▶ DATA TO PROCESS
* * *
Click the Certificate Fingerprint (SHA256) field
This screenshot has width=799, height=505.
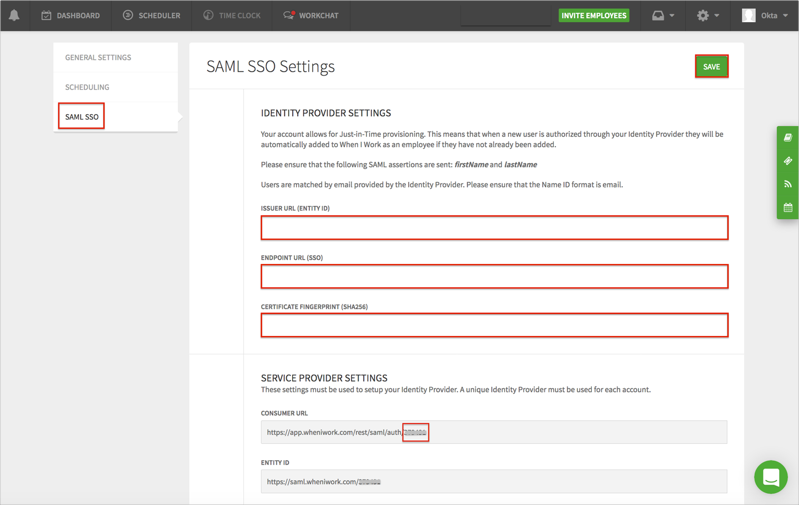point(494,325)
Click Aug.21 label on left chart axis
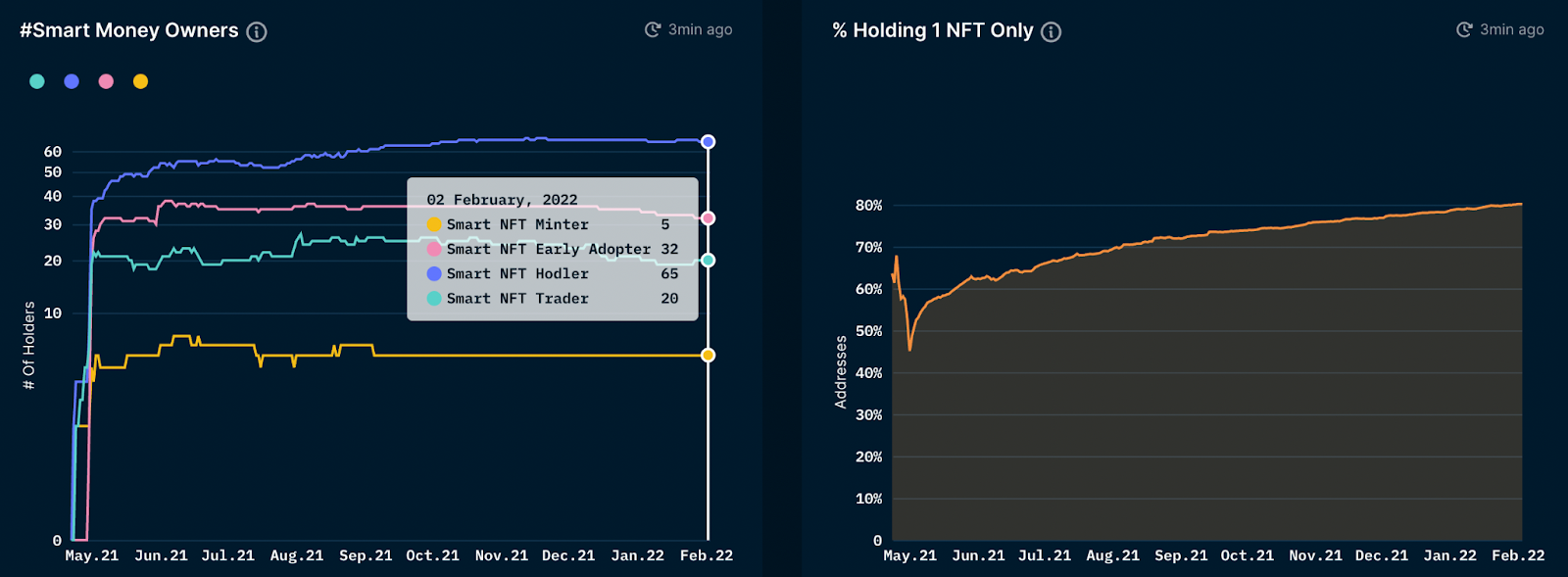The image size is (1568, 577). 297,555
* * *
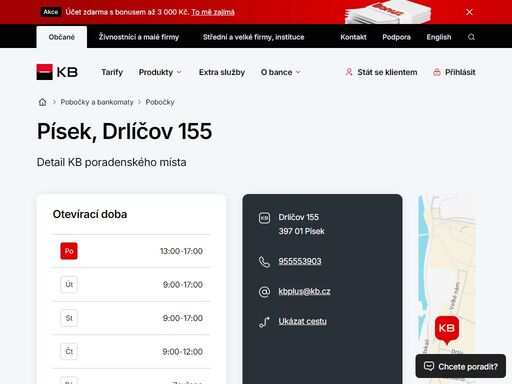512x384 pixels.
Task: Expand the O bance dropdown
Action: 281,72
* * *
▶ WHAT THE EXERCISE ASKS
Reproduce the material word for word, from the line with "Click the Certificate" up to and including the line with "The image size is (1568, 577). 297,555". Leave the pictures out of your answer.

▶ TASK OUTPUT
Click the Certificate Fingerprint (SHA256) field
This screenshot has width=799, height=505.
point(494,325)
Click Aug.21 label on left chart axis
The image size is (1568, 577). 297,555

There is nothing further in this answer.